The Guardian • Issue #2062


The Tokyo Electric Power Company Holdings Inc (TEPCO) has more than 1000 tanks of contaminated water from the cooling of reactors as it decommissions its Daiichi Nuclear Power Plant at Fukushima. The nuclear power plant was catastrophically damaged in 2011 with a meltdown in three reactors caused by an earthquake and tsunami. The plant produces 100 cubic metres of waste water daily as part of the clean-up operation which is expected to take another three decades. It has plans to dump 1.3 million tons of nuclear-contaminated waste into the ocean. Most, but not all radioactive elements have been filtered from the water. Tritium and carbon 14 are two radioactive isotopes that have proved difficult to separate from water.

Earlier this month, the UN’s International Atomic Energy Agency (IAEA) released a report noting that “the controlled, gradual discharges of the treated water into the sea, as currently planned and assessed by TEPCO, would have a negligible radiological impact on people and the environment.” The Japanese government has used this report to give the go-ahead to the dumping of the nuclear-contaminated waste. The IAEA said TEPCO “has demonstrated its capabilities for accurate and precise measurements of the radionuclides present in the treated water stored on site.” Having the capacity for accurate measurements is no guarantee of safety. We are supposed to trust a corporation with a vested interest in cutting costs!

Not everyone is happy. The plan has many problems, including the long-term effectiveness of Japan’s purification facility and the supervision system. A number of scientists have warned of the potential human health impacts. Chang Yen-chiang, director of the Yellow Sea and Bohai Sea Research Institute at Dalian Maritime University, China, told Global Times that marine organisms will be the first group to be harmed, as aside from tritium, more than 60 types of radioactive nuclides would be left in the contaminated water and it remains unknown whether they would lead to genetic variations.

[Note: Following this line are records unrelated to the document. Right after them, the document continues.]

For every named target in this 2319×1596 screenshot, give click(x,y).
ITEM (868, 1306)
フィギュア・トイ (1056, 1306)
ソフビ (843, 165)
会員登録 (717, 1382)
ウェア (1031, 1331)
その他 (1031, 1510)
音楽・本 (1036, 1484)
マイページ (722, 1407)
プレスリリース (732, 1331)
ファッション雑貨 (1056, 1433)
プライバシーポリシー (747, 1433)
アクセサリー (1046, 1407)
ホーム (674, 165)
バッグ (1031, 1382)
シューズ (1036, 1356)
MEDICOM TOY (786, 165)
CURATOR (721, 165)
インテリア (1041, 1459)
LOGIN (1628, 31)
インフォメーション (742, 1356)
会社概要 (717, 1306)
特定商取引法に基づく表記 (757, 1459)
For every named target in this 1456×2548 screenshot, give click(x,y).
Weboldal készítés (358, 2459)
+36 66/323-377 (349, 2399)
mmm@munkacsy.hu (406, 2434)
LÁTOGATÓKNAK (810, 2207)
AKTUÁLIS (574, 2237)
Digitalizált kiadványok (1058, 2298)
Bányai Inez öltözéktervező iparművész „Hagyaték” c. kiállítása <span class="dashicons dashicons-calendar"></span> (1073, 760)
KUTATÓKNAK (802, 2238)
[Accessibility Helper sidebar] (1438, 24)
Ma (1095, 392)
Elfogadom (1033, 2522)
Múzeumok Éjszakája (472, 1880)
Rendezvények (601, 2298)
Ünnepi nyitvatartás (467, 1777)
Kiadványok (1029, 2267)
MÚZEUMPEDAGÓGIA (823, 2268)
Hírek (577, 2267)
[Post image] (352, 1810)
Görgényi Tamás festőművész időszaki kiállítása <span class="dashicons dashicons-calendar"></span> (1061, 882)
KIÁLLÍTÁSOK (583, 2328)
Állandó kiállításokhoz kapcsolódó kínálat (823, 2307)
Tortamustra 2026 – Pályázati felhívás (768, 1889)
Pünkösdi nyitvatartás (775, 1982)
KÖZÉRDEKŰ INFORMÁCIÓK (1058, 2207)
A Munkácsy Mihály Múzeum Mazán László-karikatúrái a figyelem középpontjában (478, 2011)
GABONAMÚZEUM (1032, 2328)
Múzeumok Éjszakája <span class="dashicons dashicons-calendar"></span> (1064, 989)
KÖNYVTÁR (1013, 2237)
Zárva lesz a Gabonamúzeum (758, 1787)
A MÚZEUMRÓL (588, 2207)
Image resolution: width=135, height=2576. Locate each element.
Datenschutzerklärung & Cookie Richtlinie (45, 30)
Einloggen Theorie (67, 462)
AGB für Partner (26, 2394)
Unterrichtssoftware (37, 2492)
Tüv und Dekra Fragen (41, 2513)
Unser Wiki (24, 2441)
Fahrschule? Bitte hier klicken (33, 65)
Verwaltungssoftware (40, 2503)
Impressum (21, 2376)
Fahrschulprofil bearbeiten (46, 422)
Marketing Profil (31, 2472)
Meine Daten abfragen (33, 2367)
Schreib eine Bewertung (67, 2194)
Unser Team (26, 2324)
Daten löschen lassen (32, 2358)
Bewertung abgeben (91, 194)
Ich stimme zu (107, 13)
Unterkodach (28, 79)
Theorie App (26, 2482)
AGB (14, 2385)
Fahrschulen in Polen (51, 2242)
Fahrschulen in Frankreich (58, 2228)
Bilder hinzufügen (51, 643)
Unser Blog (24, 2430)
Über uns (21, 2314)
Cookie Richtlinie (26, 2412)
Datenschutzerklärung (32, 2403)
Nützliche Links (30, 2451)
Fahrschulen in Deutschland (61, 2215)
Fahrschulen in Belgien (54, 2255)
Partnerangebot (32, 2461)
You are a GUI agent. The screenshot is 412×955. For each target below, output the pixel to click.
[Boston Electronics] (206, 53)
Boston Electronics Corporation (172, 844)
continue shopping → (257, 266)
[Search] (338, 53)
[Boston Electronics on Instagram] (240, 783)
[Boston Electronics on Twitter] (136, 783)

Fishing and seafood industry groups in Japan have raised concerns about their livelihoods, as they fear consumers will avoid buying seafood and it could affect marine tourism. “Piping water into the sea is an outrage. The sea is not a garbage dump,” 71-year-old Haruo Ono, who has been fishing off the coast of Fukushima his entire life, told CBS News. “The company says it’s safe, but the consequences could catch up with us 50 years down the road.” Large protests have been held in Japan.

China, South Korea and the Pacific Island nations have raised concerns. Chinese customs authorities are highly critical of the IAEA’s report saying it “failed to fully reflect the opinions of all experts involved in the evaluation and the conclusions have not been unanimously recognised by all parties.” China announced a continuation of its previous ban on imported food from Japan’s Fukushima and nine other regions.

In 1985, regional leaders established the South Pacific Nuclear Free Zone Treaty (Rarotonga Treaty), prohibiting the testing and use of nuclear explosive devices and the dumping of radioactive wastes in the sea by member states, including Australia, New Zealand, and Pacific Island nations.

Fukushima and Chernobyl demonstrate why Australia should not build nuclear power plants. Australia has an abundance of wind, sun and oceans which can be used to provide more than enough renewable energy to serve our needs. Write to Opposition leader Peter Dutton telling him “No nuclear power plants!” and write to your Labor MPs and Prime Minister Anthony Albanese urging Labor to remain committed to its no-nuclear energy policy.